Lagrangian relaxation mixed with interleaved subgradient optimization for flexible flowshop problem with batch and discrete processors

  • Online:2020-04-30 Published:2020-04-30
  • Supported by:
    Project supported by the Humanities and Social Science Research Foundation of Ministry of Education,China(No.15YJC630148),the National Natural Science Foundation,China(No.U1804151,U1604150),the Key Scientific Research Foundation of High University in Henan Province,China(No.17A520058),and the Henan Provincial Science and Technology Foundation,China(No.202102310310).

摘要: 为有效解决串行批调度问题,提出了一个混合异步次梯度优化的拉格朗日松弛算法,来求解带批和离散机的柔性流水车间问题(FFSP),目标是最小化总加权完成时间。该问题来源于钢铁业的炼钢—连铸—热轧一体化生产过程,为了加快算法的求解速度,扩大求解规模,在拉格朗日松弛优化算法中引入异步次梯度优化,每次迭代仅最优求解一个批级子问题,而其他子问题的解仍维持为前一次迭代的值,以此获取一个合理的乘子更新方向,大大缩短了每次迭代所消耗的运行时间。通过与基于批解耦和次梯度法的拉格朗日松弛算法的实验对比,说明了无论是实际生产数据还是随机产生的大规模数据,所提出的改进拉格朗日松弛算法都能获得具有竞争性的结果,对于较大规模问题,它在解的质量和收敛速度方面的优势更加明显。

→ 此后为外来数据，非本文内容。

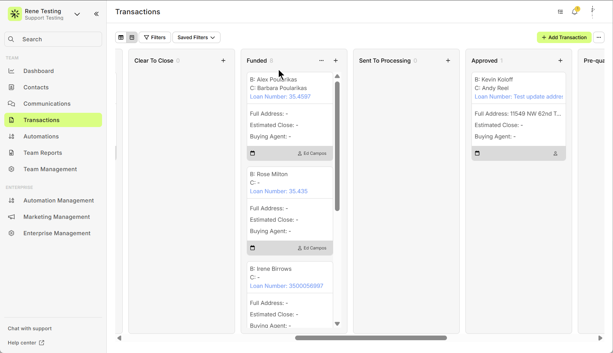Switch to table view toggle
The width and height of the screenshot is (613, 353).
121,37
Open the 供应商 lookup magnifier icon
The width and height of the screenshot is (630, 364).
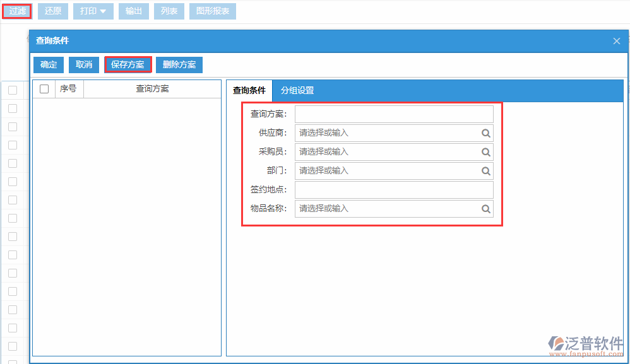[485, 133]
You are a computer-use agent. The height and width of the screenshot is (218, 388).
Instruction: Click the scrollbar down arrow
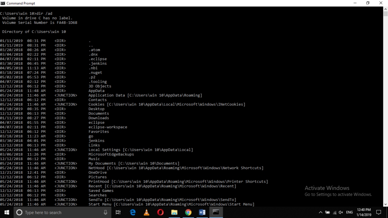click(x=385, y=204)
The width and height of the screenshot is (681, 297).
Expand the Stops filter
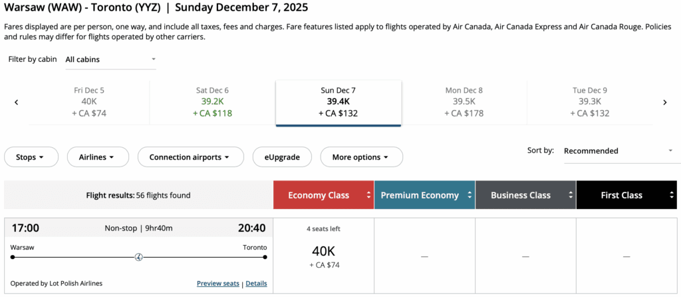pyautogui.click(x=30, y=157)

关键词: 异步次梯度优化, 拉格朗日松弛算法, 柔性流水车间问题, 批处理机和离散机, 总加权完成时间

Abstract: To effectively solve serial batch scheduling,an improved Lagrangian Relaxation algorithm mixed with Interleaved Subgradient Optimization(LR&ISO)was presented for the Flexible Flow Shop Problem(FFSP)with batch and discrete processors.The objective was to minimize total weighted completion time.This problem arises from the integrated production process of steelmaking-continuous casting-hot rolling in iron and steel industry.In order to speed up resolution process and expand resolution scale,the ISO was introduced into LR where a batch-level subproblem was optimized at each iteration and the other solutions were kept the same as the ones at the previous iteration to obtain a reasonable multiplier updating direction.It leaded to a much shorter computational time of each iteration.Numerical experiments was carried out to compare the proposed algorithm with LR based on batch decoupling and subgradient optimization.The results on practical production data and randomly generated larger-sized instances showed that the proposed algorithm can obtain the competitive performance,and its superiority on solution quality and convergence speed was more obvious with the increasing of problem size.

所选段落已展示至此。